Il est rarissime qu’une institution comme le Haut-Commissariat des Nations unies pour les réfugiés (UNHCR) se préoccupe du travail législatif au Luxembourg. La contestée mise en œuvre restrictive du Pacte européen sur la migration et l’asile a pourtant poussé l’agence onusienne à prendre position. Son avis n’a pas attiré l’attention nécessaire, car il a été rendu la veille du vote des projets de loi pour appliquer, ce 12 juin, le nouveau dispositif appelé à mieux gérer les flux migratoires à l’extérieur et à l’intérieur de l’UE. Le ministre des Affaires intérieures, Léon Gloden, a déposé son projet de loi en janvier, le texte du ministre de la Famille, Max Hahn, date de fin avril. Au vu de son ampleur et des lourdes répercussions du pacte, le temps pour l’examiner et en débattre s’est avéré bien trop court.

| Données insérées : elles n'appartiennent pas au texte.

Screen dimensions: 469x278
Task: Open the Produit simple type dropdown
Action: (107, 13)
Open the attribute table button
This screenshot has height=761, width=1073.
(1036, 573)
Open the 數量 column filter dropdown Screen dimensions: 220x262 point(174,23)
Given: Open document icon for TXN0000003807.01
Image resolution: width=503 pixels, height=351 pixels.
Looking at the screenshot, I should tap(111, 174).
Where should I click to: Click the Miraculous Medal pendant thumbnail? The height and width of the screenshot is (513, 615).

Cela n’aurait pas été la première fois que le Luxembourg transpose avec du retard une directive européenne, mais, dans ce cas précis, il n’existait pas vraiment de marge de manœuvre. Un goût amer demeure toutefois. Les députés n’ont pas vraiment eu l’occasion d’analyser les remarques de l’UNHCR, mais aussi les acerbes critiques de la Commission consultative des droits de l’homme, publiées il y a une semaine à peine. Leurs préoccupations auraient mérité d’être étudiées de plus près. La CCDH fustige que le pacte représente un «durcissement notable de la politique migratoire (…) et entraîne un recul préoccupant». La nouvelle procédure de filtrage se déroulerait dans un contexte de privation de liberté. Des familles avec enfants et des mineurs non accompagnés risquent d’être placés en rétention. L’UNHCR demande d’ancrer clairement que «les mineurs bénéficient de soins équivalents à ceux dispensés aux ressortissants mineurs».

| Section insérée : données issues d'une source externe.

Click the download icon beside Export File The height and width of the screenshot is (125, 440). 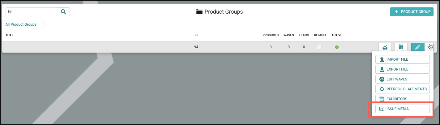click(x=382, y=69)
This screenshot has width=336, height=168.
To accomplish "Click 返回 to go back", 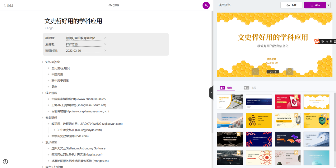I will pyautogui.click(x=8, y=5).

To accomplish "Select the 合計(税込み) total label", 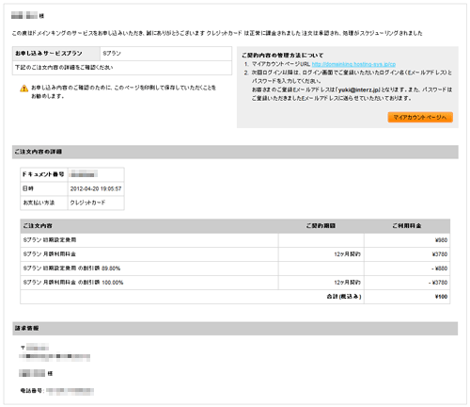I will [344, 297].
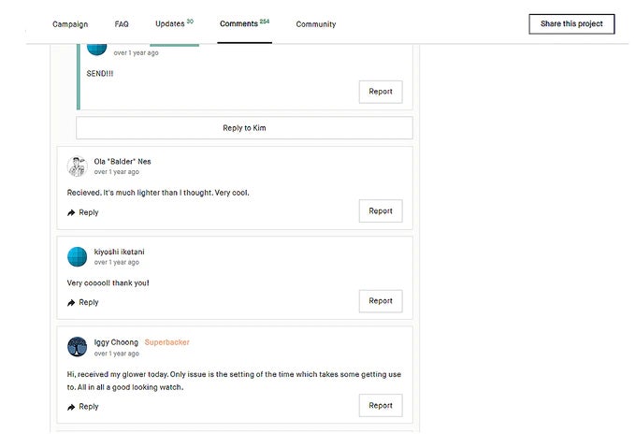The width and height of the screenshot is (636, 448).
Task: Click reply arrow icon under Iggy's comment
Action: 71,407
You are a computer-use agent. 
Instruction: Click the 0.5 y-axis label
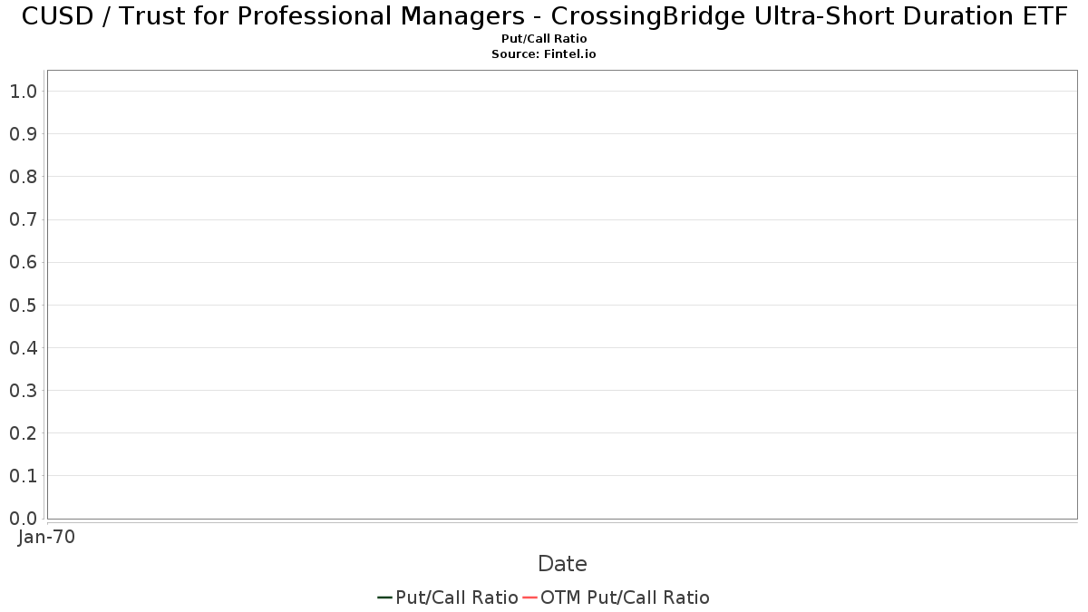click(x=23, y=306)
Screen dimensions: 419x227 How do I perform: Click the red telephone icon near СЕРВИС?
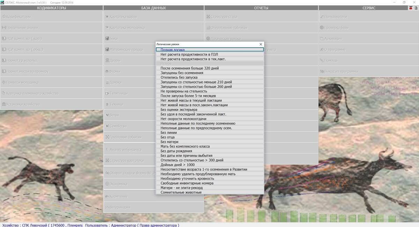[411, 8]
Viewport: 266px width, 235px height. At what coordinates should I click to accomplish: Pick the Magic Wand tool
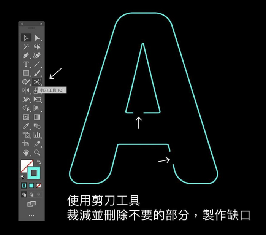click(x=26, y=46)
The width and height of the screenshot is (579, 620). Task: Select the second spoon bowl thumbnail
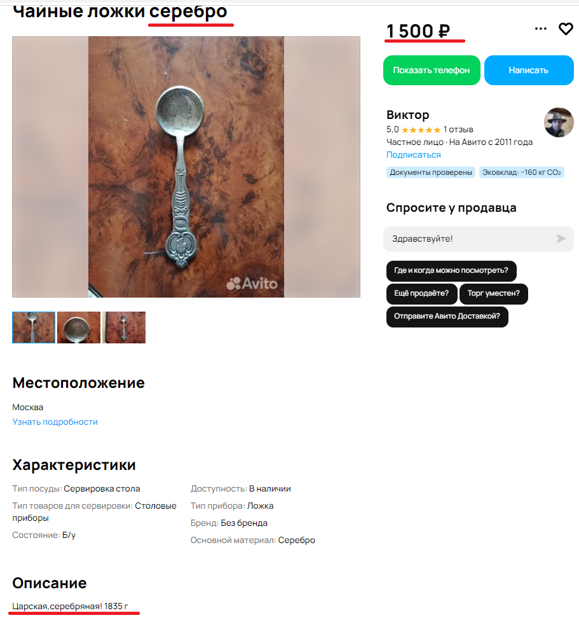click(x=79, y=327)
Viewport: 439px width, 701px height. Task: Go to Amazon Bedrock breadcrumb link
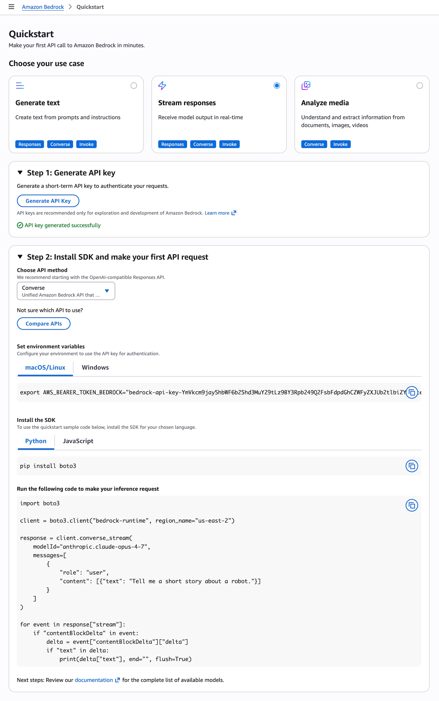click(x=43, y=7)
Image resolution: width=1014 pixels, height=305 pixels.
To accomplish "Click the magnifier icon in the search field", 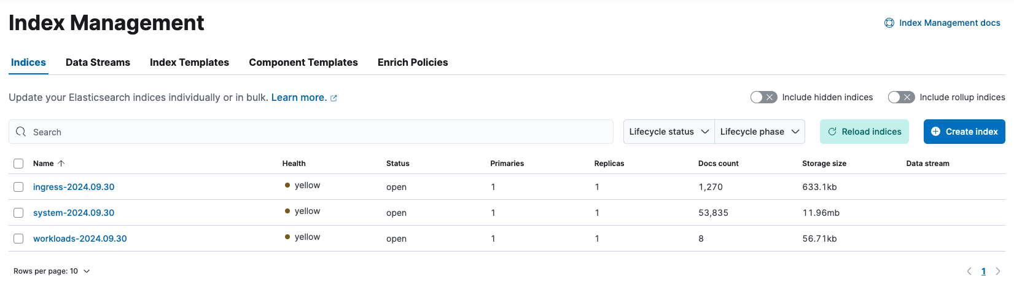I will coord(21,132).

Il ne faut pas nier que le pacte permet d’harmoniser les règles européennes. L’accélération des procédures et la mise en place d’une solidarité – certes toute relative – constituent également des avancées. Le caractère restrictif du texte fait toutefois tache au regard des valeurs défendues par l’UE. Les «hubs de retour» sont difficilement tolérables. Il ne suffira donc pas d’assumer ce virage répressif. Les alertes des défenseurs des droits humains doivent enfin être prises au sérieux.